» **WHAT NEEDS TO BE DONE**:
Pull every line that includes the word "under" from the data.

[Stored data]
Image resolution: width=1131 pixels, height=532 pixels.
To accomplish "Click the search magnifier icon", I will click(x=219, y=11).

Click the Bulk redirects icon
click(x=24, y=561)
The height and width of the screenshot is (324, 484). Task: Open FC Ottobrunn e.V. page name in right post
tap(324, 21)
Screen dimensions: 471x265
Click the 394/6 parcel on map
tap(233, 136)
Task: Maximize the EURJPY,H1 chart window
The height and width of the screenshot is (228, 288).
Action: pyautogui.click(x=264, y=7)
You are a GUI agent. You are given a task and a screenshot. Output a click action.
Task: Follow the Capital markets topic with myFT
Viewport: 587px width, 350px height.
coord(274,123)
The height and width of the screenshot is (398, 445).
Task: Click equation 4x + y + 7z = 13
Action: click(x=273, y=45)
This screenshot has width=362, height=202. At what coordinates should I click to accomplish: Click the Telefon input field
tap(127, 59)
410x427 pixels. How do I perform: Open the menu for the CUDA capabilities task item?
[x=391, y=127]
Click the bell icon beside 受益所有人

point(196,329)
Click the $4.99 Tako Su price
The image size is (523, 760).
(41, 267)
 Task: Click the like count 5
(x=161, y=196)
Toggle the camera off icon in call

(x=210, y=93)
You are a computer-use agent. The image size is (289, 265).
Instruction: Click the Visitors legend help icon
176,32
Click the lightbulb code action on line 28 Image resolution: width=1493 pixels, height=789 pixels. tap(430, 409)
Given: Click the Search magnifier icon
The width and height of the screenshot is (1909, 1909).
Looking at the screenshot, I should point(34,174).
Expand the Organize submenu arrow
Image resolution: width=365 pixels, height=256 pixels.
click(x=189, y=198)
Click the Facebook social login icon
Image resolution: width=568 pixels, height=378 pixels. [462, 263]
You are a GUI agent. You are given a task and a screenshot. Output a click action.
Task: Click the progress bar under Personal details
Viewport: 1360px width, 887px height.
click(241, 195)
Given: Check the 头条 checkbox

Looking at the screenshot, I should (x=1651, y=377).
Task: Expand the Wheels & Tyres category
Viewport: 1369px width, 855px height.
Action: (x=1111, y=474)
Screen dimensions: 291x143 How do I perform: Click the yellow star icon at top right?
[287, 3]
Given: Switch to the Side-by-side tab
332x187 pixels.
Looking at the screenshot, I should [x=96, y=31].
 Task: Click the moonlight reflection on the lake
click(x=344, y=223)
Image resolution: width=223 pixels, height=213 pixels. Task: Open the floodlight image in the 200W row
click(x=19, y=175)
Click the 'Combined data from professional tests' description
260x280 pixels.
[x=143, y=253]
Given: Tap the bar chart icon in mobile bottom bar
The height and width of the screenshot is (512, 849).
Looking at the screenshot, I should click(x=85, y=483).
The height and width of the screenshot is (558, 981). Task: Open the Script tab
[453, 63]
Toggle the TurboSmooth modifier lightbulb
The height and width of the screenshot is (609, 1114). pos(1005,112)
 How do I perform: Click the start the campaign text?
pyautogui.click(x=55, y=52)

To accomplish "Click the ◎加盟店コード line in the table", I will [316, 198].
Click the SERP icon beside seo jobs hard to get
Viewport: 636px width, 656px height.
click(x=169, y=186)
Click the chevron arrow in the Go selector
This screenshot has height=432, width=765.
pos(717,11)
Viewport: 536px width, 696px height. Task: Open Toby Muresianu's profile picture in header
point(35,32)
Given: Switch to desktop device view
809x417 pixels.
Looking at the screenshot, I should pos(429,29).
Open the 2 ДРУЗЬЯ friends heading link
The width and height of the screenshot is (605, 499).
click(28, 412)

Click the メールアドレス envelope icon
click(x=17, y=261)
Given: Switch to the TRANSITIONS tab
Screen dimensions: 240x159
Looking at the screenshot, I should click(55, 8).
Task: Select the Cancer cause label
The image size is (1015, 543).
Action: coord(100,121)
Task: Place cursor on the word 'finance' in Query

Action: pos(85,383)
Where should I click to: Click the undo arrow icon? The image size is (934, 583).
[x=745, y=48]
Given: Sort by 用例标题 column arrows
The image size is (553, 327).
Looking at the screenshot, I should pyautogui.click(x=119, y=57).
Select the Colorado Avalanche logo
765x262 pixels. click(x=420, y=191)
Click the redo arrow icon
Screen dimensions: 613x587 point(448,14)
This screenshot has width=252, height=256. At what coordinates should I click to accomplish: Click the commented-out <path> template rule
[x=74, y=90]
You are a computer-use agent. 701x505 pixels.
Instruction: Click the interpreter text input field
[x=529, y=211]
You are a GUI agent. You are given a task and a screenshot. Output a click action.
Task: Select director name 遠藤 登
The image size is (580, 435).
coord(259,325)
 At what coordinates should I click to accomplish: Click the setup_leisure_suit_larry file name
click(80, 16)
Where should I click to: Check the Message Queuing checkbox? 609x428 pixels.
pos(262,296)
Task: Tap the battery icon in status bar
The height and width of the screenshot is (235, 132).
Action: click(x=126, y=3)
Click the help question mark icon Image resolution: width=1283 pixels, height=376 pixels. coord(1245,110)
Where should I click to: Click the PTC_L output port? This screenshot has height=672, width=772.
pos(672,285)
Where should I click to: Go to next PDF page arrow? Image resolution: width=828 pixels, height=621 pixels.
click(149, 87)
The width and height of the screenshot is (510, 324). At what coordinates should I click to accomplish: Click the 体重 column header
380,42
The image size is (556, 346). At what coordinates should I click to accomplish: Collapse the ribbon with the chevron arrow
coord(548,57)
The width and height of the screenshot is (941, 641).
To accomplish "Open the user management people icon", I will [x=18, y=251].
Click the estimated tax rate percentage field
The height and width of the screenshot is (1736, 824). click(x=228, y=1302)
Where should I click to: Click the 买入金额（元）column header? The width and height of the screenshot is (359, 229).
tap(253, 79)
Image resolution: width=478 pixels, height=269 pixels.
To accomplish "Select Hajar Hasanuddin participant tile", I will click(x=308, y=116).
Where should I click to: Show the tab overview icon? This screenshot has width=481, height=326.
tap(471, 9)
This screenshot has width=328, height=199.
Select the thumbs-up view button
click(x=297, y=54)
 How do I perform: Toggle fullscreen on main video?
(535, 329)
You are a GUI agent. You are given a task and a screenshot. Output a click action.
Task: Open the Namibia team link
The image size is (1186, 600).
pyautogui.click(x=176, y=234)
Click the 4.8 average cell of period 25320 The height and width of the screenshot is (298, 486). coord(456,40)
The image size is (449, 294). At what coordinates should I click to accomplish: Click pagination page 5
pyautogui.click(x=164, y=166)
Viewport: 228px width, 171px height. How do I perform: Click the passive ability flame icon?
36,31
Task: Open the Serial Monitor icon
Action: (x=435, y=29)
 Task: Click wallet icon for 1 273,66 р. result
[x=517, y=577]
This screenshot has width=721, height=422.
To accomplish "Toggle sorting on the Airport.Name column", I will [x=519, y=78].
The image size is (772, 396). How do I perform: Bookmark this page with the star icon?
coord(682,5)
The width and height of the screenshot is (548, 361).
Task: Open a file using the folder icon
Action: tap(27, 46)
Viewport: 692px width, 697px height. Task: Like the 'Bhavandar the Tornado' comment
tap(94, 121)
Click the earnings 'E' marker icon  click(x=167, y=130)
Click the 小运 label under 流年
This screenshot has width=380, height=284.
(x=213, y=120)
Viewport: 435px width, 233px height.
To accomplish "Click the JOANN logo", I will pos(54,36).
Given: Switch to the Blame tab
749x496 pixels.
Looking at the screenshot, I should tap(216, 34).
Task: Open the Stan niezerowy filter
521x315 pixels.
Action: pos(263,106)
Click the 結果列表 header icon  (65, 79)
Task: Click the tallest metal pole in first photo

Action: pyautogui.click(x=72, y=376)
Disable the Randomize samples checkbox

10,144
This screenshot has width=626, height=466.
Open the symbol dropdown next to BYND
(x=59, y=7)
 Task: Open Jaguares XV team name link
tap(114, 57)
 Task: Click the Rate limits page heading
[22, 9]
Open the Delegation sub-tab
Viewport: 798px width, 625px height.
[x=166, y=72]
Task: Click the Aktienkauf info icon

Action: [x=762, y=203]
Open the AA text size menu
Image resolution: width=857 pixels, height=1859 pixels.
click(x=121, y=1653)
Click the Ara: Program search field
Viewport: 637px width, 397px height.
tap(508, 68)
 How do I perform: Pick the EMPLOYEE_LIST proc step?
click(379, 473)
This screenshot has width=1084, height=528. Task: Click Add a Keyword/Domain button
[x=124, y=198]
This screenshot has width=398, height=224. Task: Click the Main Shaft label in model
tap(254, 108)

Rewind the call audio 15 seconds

» **RESULT OF THE EXERCISE**:
Task: Click the progress bar under Personal details
Click the 小运 label under 流年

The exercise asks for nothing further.